Senior Engineer, New Product Introduction

Imagine how your ideas and expertise can change a patient’s life. Our Global Supply Chain team plays a central part in ensuring our products are delivered to patients with cardiovascular disease. You’ll partner cross-functionally with manufacturing operations and sales teams, delivering thoughtful solutions to complex challenges all while developing your knowledge of the medical device industry. Whether your work includes strategic inventory planning, labeling, warehouse management, material handling, or any of our other supply chain opportunities, you will be making a meaningful contribution to our team and to patients all over the world.

Patients with mitral and tricuspid heart valve disease often have complex conditions with limited treatment options. Our Transcatheter Mitral and Tricuspid Therapies (TMTT) business unit is boldly pursuing an innovative portfolio of technologies to address a patient’s unmet clinical needs. It’s our driving force to help patients live longer and healthier lives. Join us and be part of our inspiring journey.

How you will make an impact:

• Provides support for New Product Introduction (NPI) activities for class III, implantable devices for Edwards' comprehensive portfolio of transcatheter heart valve replacement therapy.

• Advances the objectives of the Global Supply Chain (GSC) Network by supporting supply chain development and associated engineering activities from early product development through product launch.

• Ensures manufacturing processes are developed that meets operational needs for capacity and scale while ensuring cross functional alignment across manufacturing sites in different locations including readiness at suppliers

• Acts as a liaison between R&D, supplier development, quality and sustaining operations to ensure readiness to seamlessly plan, source, make and deliver the product to customers around the world.

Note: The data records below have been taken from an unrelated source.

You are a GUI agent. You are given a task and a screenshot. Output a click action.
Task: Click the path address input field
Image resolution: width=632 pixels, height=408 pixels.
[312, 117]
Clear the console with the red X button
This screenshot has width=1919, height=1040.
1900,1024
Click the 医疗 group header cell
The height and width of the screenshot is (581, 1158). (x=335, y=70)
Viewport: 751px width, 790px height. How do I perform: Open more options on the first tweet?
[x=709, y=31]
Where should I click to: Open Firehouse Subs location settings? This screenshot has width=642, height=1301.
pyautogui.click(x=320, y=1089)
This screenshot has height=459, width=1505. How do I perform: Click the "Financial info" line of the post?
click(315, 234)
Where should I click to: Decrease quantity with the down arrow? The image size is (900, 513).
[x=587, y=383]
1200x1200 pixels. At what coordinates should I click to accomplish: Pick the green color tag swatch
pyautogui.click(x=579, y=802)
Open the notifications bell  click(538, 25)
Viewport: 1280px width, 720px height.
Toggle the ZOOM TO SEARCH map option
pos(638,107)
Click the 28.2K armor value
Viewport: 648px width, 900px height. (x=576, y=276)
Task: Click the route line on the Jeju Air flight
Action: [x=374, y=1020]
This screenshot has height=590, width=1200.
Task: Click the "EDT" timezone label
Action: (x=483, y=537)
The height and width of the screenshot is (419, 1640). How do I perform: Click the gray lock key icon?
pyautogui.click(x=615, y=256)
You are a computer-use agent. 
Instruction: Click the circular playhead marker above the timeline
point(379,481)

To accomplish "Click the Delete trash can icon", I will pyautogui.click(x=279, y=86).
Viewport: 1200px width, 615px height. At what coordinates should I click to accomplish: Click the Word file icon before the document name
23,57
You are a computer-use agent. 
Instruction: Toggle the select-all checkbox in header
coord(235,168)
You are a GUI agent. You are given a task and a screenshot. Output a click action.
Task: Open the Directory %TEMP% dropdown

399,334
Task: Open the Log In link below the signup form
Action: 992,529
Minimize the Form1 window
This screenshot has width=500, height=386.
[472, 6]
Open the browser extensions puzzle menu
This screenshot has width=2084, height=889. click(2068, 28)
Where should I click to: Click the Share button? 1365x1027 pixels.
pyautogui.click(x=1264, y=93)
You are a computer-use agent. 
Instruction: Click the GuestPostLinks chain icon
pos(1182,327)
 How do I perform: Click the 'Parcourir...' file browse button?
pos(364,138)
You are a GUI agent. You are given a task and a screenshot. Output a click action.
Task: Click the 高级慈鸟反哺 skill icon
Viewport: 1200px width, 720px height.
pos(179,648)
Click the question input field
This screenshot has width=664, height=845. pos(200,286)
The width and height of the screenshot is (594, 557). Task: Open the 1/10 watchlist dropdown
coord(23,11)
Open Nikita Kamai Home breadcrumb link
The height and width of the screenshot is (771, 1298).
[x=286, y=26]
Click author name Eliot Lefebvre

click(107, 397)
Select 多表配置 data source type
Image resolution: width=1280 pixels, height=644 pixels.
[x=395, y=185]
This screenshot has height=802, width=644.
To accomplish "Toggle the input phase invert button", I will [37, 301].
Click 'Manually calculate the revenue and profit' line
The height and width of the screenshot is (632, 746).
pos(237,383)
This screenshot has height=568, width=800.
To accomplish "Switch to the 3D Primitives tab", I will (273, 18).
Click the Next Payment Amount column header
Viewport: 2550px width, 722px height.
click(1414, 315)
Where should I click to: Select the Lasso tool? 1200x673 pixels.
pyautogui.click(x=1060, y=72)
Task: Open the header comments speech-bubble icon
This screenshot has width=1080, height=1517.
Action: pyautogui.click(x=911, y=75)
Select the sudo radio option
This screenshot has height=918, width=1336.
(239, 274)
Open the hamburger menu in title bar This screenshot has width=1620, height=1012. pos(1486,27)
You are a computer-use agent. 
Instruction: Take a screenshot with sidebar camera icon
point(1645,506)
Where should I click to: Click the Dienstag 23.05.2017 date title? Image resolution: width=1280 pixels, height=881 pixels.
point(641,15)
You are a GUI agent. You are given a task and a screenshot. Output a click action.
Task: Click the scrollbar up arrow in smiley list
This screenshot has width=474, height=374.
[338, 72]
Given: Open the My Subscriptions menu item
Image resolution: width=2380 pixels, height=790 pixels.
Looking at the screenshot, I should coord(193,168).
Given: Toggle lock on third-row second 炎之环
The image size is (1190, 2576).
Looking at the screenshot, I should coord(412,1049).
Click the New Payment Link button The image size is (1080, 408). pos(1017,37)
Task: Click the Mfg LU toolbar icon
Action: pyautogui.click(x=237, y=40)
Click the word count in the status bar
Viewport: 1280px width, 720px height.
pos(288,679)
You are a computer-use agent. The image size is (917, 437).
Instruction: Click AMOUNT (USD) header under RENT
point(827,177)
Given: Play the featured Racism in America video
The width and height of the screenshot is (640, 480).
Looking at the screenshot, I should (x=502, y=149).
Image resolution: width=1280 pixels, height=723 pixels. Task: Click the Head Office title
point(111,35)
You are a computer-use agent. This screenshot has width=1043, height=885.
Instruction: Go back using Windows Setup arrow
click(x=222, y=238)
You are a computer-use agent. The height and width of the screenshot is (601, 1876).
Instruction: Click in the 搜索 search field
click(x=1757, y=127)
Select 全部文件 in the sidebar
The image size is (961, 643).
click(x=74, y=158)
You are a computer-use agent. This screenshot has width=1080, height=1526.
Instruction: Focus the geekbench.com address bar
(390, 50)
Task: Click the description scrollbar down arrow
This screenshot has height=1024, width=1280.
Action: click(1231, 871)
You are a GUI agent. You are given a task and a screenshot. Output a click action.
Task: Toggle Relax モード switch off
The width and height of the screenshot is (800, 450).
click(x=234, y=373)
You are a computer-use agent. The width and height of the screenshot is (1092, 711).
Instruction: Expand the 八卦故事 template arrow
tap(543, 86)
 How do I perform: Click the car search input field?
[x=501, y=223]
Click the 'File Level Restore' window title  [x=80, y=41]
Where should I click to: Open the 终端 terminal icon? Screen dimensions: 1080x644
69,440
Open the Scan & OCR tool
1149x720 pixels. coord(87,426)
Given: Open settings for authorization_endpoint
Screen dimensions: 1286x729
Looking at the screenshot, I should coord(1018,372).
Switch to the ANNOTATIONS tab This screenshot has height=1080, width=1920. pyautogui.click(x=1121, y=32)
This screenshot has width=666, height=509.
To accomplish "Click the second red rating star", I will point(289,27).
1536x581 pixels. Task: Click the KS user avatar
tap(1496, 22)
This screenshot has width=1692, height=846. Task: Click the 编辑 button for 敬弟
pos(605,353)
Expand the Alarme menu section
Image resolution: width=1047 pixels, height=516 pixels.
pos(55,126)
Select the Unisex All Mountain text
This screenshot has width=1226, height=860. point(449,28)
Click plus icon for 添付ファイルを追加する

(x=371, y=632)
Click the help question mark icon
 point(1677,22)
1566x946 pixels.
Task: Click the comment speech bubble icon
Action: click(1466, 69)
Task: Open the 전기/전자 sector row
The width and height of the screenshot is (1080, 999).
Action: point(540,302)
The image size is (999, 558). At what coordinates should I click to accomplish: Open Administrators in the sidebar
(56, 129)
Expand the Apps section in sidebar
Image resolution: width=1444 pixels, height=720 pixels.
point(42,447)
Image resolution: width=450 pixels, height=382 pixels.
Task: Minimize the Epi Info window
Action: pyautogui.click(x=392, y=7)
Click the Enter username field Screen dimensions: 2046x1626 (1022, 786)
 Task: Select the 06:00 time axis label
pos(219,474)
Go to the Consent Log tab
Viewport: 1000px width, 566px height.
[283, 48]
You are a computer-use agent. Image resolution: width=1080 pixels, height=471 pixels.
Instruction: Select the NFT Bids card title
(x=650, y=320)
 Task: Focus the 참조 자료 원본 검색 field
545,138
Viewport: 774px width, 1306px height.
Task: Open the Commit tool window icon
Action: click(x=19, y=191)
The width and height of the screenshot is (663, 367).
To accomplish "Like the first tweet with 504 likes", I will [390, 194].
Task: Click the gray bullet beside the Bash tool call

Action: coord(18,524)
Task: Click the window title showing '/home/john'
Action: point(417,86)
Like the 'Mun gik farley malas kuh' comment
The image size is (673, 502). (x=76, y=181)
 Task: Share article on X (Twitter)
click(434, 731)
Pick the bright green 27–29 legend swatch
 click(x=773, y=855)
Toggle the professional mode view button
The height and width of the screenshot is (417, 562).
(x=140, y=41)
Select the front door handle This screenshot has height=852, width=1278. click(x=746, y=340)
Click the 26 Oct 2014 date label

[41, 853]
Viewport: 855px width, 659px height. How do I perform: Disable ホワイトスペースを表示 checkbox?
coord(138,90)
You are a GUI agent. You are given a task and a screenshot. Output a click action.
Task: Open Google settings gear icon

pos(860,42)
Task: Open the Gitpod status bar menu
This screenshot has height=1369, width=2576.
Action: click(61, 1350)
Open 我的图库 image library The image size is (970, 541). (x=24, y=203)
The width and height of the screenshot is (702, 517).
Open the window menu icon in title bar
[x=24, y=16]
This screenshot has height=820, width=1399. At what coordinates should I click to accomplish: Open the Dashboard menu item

• Supports operational transitions through development, clinical, and commercialization including completion of design transfer deliverables to ensure end-to-end readiness.

• Partners cross functionally with pilot, sustaining operations and, domestic and international manufacturing locations to harmonize transfer plans and validation strategies across all sites.

• Drives and leads critical integration meetings to inform stakeholders across GSC and related functions on progress and risks. Ensure risks are clearly identified and addressed for smooth execution of development activities

• Identifies manufacturing and scale-up risks at pilot and production sites, and develop, implement appropriate mitigation plans, including business continuity plans at suppliers.

• Identifies and drives continuous improvements in manufacturing processes including opportunities to incorporate digital strategy, automation initiatives, mistake proofing while elevating quality standards.

• Ensures accuracy of part/drawings, bill of materials (BOM) and other manufacturing documentation. Leads the execution of playbooks to ensure successful assessment and deployment of sourcing, planning, transfer and supplier assessment by PDP phases.

• Collaborates with cross functional partners to ensure Design for Manufacturability (DFM), Six Sigma, and LEAN considerations are incorporated into product and process designs, including design and process 3P across sites.

• Provides analysis and tracks progress against agreed upon targets and deliverables to attain operational metrics required for successful commercialization of products.

What you’ll need:

• Bachelor’s degree engineering or scientific with four years of medical device manufacturing experience.

• Proven track record in design transfers to Operations and process and equipment validation.

• On-site required.

• Travel 10% domestically or internationally.

What else we look for:

• Degrees in mechanical, manufacturing, or industrial engineering are highly preferred.

• Understand injection molding, polymers, medical textiles and commonly used materials in the medical device space, such as Nitinol and implantable, with working knowledge of metals processing.

• Experience in developing process requirement specifications, collaborating with external parties, suppliers and working with Operations personnel to establish efficient solution systems

• Expertise around manufacturing engineering: design for manufacturability, design and process excellence methodologies including Six Sigma, LEAN experience, cGMP, EH&S guidelines, supplier development engineering and process validation.

• Excellent communication and interpersonal skills at all levels of employees including upper management, suppliers, operators and external parties.

• Excellent problem-solving, organizational, analytical and critical thinking skills including high discretion/judgment in decision making.

For California (CA), the base pay range for this position is $106,000 to $149,000 (highly experienced).

The pay for the successful candidate will depend on various factors (e.g., qualifications, education, prior experience).Applications will be accepted while this position is posted on our Careers website.